-- ASSIGNMENT --
Once you find the line with "Links (864, 131)" in the entries below, return exactly every line from it through the line with "[[open new window]Civil".

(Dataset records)
_ _ _ _ _ _ _

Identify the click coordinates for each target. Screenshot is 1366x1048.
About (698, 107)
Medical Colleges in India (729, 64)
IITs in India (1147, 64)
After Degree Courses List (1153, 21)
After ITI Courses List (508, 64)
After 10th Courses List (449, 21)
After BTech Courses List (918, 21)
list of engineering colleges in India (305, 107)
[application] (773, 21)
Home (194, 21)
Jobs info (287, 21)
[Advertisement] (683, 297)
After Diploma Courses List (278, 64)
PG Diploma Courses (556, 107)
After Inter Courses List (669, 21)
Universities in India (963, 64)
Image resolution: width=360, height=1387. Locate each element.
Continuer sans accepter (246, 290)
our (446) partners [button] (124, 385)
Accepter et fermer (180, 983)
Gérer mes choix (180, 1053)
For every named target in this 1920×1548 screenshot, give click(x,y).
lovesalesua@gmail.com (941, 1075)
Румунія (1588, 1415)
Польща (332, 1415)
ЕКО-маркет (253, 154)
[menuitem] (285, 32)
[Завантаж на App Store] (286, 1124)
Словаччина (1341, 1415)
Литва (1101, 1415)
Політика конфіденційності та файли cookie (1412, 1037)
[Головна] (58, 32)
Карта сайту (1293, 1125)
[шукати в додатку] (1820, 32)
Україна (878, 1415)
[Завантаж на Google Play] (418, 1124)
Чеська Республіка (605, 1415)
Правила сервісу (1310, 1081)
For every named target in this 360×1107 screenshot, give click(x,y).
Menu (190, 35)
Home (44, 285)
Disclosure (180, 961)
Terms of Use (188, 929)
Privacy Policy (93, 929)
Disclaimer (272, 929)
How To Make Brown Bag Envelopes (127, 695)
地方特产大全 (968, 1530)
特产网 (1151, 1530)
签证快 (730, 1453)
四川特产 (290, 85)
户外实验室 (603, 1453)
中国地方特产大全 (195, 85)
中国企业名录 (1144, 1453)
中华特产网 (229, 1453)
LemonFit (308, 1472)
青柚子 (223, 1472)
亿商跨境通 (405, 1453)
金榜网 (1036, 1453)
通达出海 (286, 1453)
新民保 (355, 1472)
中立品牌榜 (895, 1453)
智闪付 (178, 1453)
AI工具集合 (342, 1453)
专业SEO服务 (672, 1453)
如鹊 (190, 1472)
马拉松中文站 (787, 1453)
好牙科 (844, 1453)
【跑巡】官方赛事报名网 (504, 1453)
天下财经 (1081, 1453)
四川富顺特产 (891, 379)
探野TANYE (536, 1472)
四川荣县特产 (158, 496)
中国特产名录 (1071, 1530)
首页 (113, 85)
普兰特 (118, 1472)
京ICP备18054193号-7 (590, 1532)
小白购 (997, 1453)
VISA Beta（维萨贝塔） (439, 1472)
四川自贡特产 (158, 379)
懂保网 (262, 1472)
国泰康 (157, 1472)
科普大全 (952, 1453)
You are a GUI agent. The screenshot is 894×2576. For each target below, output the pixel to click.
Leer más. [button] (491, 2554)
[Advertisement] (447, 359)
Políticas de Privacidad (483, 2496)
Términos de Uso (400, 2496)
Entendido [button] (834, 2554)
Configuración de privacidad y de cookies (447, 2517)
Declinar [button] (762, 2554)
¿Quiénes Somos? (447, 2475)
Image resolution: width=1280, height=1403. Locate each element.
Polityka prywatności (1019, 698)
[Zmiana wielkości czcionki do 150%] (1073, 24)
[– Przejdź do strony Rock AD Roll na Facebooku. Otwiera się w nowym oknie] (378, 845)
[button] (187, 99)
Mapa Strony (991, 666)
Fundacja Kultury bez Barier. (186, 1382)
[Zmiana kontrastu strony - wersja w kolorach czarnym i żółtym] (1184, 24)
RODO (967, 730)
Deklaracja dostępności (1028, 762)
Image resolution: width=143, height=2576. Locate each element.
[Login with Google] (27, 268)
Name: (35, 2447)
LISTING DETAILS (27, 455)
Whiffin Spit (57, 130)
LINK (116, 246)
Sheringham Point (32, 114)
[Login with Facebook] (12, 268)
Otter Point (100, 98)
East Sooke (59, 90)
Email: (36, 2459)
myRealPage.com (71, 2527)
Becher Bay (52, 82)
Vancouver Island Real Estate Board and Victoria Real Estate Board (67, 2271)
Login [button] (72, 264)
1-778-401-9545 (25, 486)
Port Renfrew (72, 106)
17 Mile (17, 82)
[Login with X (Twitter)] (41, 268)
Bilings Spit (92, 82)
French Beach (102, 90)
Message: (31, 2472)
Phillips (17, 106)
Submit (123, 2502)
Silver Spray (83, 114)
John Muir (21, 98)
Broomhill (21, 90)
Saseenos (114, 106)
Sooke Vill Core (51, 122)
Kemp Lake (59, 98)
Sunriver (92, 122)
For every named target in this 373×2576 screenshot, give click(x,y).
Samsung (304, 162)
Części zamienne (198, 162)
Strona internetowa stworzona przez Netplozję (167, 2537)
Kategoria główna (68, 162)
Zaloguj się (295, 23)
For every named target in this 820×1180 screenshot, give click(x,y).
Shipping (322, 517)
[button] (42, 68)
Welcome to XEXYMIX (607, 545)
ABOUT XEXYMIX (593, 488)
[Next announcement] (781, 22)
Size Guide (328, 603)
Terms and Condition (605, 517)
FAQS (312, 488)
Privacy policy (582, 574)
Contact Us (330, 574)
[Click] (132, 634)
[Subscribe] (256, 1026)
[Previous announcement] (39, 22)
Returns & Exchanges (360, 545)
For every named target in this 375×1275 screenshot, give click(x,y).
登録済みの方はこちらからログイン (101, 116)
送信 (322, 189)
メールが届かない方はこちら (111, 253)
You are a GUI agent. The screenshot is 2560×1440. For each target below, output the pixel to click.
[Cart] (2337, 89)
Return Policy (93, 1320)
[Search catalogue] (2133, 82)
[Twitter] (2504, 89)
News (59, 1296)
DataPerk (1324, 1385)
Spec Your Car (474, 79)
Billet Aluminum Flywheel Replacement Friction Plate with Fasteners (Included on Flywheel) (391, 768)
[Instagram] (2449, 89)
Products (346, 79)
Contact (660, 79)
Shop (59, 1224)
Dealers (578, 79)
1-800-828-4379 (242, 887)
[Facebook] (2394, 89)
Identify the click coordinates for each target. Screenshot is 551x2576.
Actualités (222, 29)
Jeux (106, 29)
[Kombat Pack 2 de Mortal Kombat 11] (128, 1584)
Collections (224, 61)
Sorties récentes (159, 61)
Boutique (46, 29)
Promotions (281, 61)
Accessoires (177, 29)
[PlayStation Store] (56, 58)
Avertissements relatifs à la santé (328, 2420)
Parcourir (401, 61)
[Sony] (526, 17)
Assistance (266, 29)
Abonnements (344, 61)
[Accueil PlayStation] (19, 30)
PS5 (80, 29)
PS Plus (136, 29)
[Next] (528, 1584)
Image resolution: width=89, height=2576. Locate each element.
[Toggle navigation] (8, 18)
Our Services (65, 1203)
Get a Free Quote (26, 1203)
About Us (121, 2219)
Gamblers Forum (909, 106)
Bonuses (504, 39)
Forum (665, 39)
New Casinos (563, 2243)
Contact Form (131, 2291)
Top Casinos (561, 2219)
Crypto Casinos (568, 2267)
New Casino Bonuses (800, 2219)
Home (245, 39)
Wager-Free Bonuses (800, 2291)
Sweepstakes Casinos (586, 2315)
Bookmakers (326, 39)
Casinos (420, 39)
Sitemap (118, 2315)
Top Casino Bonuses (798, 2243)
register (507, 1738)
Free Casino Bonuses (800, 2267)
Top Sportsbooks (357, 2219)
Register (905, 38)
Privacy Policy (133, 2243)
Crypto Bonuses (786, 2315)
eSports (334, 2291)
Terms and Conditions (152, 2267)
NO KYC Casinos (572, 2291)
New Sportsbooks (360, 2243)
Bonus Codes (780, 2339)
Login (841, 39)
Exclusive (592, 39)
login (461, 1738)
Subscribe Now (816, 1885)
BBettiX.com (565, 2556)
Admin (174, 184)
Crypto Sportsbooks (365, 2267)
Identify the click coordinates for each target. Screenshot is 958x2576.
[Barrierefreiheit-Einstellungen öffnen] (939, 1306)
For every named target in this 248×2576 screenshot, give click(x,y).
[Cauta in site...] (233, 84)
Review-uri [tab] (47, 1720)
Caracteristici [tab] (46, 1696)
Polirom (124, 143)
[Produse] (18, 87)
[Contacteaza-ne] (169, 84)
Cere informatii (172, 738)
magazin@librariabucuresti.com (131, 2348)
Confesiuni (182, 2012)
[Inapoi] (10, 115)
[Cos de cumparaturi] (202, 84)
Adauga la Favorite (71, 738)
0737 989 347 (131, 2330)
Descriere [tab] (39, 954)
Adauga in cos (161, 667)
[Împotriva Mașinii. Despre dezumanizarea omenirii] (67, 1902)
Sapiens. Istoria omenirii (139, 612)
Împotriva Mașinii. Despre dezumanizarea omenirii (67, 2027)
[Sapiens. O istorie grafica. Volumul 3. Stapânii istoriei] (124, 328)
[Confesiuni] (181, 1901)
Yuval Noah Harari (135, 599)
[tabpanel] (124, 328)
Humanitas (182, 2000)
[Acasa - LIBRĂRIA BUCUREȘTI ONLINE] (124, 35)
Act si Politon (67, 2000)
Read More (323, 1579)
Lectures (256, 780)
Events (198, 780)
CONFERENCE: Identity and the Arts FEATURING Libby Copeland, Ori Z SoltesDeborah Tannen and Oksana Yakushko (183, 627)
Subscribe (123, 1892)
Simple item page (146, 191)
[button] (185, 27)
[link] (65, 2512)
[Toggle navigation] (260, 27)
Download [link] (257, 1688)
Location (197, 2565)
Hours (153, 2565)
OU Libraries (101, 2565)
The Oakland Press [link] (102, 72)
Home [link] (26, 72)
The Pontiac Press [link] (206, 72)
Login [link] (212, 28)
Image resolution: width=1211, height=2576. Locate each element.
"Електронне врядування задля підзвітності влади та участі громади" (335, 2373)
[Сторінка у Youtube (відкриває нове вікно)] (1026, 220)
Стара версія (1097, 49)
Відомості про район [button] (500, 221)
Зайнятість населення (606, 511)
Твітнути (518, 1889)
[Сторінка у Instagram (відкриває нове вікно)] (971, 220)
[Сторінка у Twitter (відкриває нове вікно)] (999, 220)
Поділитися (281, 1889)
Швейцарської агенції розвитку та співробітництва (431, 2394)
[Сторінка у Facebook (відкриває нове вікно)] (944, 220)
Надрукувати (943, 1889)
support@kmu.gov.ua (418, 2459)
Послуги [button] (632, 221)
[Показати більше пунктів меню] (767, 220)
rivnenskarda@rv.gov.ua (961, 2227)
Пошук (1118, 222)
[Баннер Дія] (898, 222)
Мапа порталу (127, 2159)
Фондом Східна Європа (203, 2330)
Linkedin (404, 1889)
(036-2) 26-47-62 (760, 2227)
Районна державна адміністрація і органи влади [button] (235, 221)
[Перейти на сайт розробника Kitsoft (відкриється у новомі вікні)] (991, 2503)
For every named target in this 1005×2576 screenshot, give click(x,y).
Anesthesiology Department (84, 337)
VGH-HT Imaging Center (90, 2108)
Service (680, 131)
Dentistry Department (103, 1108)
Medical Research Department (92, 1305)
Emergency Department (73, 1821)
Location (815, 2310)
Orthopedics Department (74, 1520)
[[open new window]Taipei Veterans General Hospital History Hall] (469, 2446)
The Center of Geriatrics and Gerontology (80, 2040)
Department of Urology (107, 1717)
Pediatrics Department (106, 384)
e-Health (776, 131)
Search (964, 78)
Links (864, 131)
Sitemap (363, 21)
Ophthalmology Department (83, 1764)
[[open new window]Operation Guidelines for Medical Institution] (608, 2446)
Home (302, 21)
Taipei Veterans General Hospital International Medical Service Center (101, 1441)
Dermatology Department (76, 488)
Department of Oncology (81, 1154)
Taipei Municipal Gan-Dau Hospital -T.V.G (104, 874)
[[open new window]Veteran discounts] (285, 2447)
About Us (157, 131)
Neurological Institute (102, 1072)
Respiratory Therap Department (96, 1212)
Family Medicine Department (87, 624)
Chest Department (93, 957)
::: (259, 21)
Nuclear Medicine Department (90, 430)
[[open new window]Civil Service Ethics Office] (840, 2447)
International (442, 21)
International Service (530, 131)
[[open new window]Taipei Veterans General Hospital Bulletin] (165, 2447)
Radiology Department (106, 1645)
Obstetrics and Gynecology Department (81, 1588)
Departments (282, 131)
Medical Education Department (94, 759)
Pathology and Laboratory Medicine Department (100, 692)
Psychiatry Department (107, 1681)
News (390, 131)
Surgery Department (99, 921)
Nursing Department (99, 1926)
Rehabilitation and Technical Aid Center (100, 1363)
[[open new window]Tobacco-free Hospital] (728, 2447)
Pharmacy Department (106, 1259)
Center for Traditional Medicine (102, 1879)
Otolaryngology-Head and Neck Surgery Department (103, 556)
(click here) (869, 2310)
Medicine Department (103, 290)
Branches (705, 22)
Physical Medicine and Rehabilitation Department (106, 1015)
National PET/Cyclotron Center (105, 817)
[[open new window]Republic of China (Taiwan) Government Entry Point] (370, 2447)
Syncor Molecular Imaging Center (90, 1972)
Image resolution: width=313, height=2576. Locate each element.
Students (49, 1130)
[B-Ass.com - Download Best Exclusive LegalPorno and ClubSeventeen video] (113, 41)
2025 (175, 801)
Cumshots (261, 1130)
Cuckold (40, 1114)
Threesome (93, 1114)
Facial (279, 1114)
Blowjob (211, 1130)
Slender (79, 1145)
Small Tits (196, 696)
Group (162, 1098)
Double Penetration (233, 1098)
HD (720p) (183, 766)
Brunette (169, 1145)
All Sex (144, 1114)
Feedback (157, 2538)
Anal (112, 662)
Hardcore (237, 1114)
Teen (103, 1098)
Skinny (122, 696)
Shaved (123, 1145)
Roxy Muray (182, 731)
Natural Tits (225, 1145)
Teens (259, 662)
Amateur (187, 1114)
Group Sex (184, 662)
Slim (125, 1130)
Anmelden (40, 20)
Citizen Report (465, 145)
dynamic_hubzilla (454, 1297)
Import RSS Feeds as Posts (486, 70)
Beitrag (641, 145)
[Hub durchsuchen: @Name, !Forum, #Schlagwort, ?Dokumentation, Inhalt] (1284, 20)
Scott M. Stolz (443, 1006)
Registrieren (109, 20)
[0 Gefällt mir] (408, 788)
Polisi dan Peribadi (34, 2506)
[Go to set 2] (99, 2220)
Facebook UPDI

_ _ _ _ _ _ _

-- EXERCISE SOLUTION --
Links (864, 131)
Sitemap (363, 21)
Ophthalmology Department (83, 1764)
[[open new window]Operation Guidelines for Medical Institution] (608, 2446)
Home (302, 21)
Taipei Veterans General Hospital International Medical Service Center (101, 1441)
Dermatology Department (76, 488)
Department of Oncology (81, 1154)
Taipei Municipal Gan-Dau Hospital -T.V.G (104, 874)
[[open new window]Veteran discounts] (285, 2447)
About Us (157, 131)
Neurological Institute (102, 1072)
Respiratory Therap Department (96, 1212)
Family Medicine Department (87, 624)
Chest Department (93, 957)
::: (259, 21)
Nuclear Medicine Department (90, 430)
[[open new window]Civil Service Ethics Office] (840, 2447)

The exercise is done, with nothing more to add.